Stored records
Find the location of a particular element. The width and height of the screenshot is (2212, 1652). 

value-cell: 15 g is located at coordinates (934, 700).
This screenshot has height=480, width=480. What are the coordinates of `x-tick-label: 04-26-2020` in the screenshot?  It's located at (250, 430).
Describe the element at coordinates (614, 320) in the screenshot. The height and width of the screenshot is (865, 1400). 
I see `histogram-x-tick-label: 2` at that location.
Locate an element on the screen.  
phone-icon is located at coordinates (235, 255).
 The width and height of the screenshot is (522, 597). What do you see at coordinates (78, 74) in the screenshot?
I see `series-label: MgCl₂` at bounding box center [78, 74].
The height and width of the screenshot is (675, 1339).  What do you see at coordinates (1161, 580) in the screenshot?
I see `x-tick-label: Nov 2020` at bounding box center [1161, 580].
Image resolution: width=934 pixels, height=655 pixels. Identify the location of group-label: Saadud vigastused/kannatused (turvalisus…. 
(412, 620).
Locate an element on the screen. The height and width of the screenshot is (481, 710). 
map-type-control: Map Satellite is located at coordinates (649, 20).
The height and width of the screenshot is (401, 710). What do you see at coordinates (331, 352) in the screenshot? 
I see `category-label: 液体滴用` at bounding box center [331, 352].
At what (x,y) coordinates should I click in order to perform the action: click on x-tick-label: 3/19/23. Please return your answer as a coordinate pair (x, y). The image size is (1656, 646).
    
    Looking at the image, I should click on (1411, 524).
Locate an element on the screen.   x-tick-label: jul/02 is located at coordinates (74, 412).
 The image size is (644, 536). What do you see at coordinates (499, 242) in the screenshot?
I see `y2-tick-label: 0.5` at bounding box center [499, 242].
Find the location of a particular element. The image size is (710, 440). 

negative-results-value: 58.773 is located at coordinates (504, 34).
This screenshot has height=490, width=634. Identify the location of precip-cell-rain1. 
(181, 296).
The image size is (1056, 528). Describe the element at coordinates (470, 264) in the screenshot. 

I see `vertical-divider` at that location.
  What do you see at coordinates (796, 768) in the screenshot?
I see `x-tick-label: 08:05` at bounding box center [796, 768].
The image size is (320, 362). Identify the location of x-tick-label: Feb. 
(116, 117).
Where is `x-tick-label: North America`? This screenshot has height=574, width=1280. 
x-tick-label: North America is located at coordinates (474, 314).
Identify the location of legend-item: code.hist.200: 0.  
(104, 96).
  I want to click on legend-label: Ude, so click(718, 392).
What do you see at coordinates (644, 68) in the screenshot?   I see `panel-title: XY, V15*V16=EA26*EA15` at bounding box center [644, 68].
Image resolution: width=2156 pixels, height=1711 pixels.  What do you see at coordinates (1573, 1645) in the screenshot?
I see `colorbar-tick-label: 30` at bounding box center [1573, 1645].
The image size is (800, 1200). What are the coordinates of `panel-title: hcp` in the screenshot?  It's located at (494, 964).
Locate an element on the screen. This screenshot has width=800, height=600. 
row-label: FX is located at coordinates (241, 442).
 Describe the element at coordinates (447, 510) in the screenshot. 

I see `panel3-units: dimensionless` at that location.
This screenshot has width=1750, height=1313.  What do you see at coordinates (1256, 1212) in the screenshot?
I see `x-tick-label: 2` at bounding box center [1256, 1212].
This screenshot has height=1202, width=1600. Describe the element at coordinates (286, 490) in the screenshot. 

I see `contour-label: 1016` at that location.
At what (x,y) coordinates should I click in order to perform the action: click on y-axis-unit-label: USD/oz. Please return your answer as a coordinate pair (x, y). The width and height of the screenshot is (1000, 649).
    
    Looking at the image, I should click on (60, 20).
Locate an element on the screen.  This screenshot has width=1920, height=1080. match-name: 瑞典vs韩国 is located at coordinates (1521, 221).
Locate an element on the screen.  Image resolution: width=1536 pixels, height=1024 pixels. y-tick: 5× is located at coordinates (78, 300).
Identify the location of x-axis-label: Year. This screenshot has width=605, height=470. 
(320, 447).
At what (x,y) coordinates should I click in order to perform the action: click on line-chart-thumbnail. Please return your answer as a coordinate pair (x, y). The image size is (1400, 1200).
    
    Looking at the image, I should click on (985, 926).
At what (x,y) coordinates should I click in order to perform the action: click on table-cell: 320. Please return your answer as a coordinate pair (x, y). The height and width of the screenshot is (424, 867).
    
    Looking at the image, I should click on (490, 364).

ACTIVITY
Copy every one of the lines above verbatim, changing nothing.

RESULT
Find the location of a particular element. The width and height of the screenshot is (2212, 1652). 

value-cell: 15 g is located at coordinates (934, 700).
This screenshot has height=480, width=480. What are the coordinates of `x-tick-label: 04-26-2020` in the screenshot?  It's located at (250, 430).
Describe the element at coordinates (614, 320) in the screenshot. The height and width of the screenshot is (865, 1400). 
I see `histogram-x-tick-label: 2` at that location.
Locate an element on the screen.  
phone-icon is located at coordinates (235, 255).
 The width and height of the screenshot is (522, 597). What do you see at coordinates (78, 74) in the screenshot?
I see `series-label: MgCl₂` at bounding box center [78, 74].
The height and width of the screenshot is (675, 1339).  What do you see at coordinates (1161, 580) in the screenshot?
I see `x-tick-label: Nov 2020` at bounding box center [1161, 580].
Image resolution: width=934 pixels, height=655 pixels. Identify the location of group-label: Saadud vigastused/kannatused (turvalisus…. 
(412, 620).
Locate an element on the screen. The height and width of the screenshot is (481, 710). 
map-type-control: Map Satellite is located at coordinates (649, 20).
The height and width of the screenshot is (401, 710). What do you see at coordinates (331, 352) in the screenshot? 
I see `category-label: 液体滴用` at bounding box center [331, 352].
At what (x,y) coordinates should I click in order to perform the action: click on x-tick-label: 3/19/23. Please return your answer as a coordinate pair (x, y). The image size is (1656, 646).
    
    Looking at the image, I should click on (1411, 524).
Locate an element on the screen.   x-tick-label: jul/02 is located at coordinates (74, 412).
 The image size is (644, 536). What do you see at coordinates (499, 242) in the screenshot?
I see `y2-tick-label: 0.5` at bounding box center [499, 242].
Find the location of a particular element. The image size is (710, 440). 

negative-results-value: 58.773 is located at coordinates (504, 34).
This screenshot has height=490, width=634. Identify the location of precip-cell-rain1. 
(181, 296).
The image size is (1056, 528). Describe the element at coordinates (470, 264) in the screenshot. 

I see `vertical-divider` at that location.
  What do you see at coordinates (796, 768) in the screenshot?
I see `x-tick-label: 08:05` at bounding box center [796, 768].
The image size is (320, 362). Identify the location of x-tick-label: Feb. 
(116, 117).
Where is `x-tick-label: North America`? This screenshot has height=574, width=1280. 
x-tick-label: North America is located at coordinates (474, 314).
Identify the location of legend-item: code.hist.200: 0.  
(104, 96).
  I want to click on legend-label: Ude, so click(718, 392).
What do you see at coordinates (644, 68) in the screenshot?   I see `panel-title: XY, V15*V16=EA26*EA15` at bounding box center [644, 68].
Image resolution: width=2156 pixels, height=1711 pixels.  What do you see at coordinates (1573, 1645) in the screenshot?
I see `colorbar-tick-label: 30` at bounding box center [1573, 1645].
The image size is (800, 1200). What are the coordinates of `panel-title: hcp` in the screenshot?  It's located at (494, 964).
Locate an element on the screen. This screenshot has width=800, height=600. 
row-label: FX is located at coordinates (241, 442).
 Describe the element at coordinates (447, 510) in the screenshot. 

I see `panel3-units: dimensionless` at that location.
This screenshot has width=1750, height=1313.  What do you see at coordinates (1256, 1212) in the screenshot?
I see `x-tick-label: 2` at bounding box center [1256, 1212].
This screenshot has height=1202, width=1600. Describe the element at coordinates (286, 490) in the screenshot. 

I see `contour-label: 1016` at that location.
At what (x,y) coordinates should I click in order to perform the action: click on y-axis-unit-label: USD/oz. Please return your answer as a coordinate pair (x, y). The width and height of the screenshot is (1000, 649).
    
    Looking at the image, I should click on (60, 20).
Locate an element on the screen.  This screenshot has width=1920, height=1080. match-name: 瑞典vs韩国 is located at coordinates (1521, 221).
Locate an element on the screen.  Image resolution: width=1536 pixels, height=1024 pixels. y-tick: 5× is located at coordinates (78, 300).
Identify the location of x-axis-label: Year. This screenshot has width=605, height=470. 
(320, 447).
At what (x,y) coordinates should I click in order to perform the action: click on line-chart-thumbnail. Please return your answer as a coordinate pair (x, y). The image size is (1400, 1200).
    
    Looking at the image, I should click on (985, 926).
At what (x,y) coordinates should I click in order to perform the action: click on table-cell: 320. Please return your answer as a coordinate pair (x, y). The height and width of the screenshot is (424, 867).
    
    Looking at the image, I should click on (490, 364).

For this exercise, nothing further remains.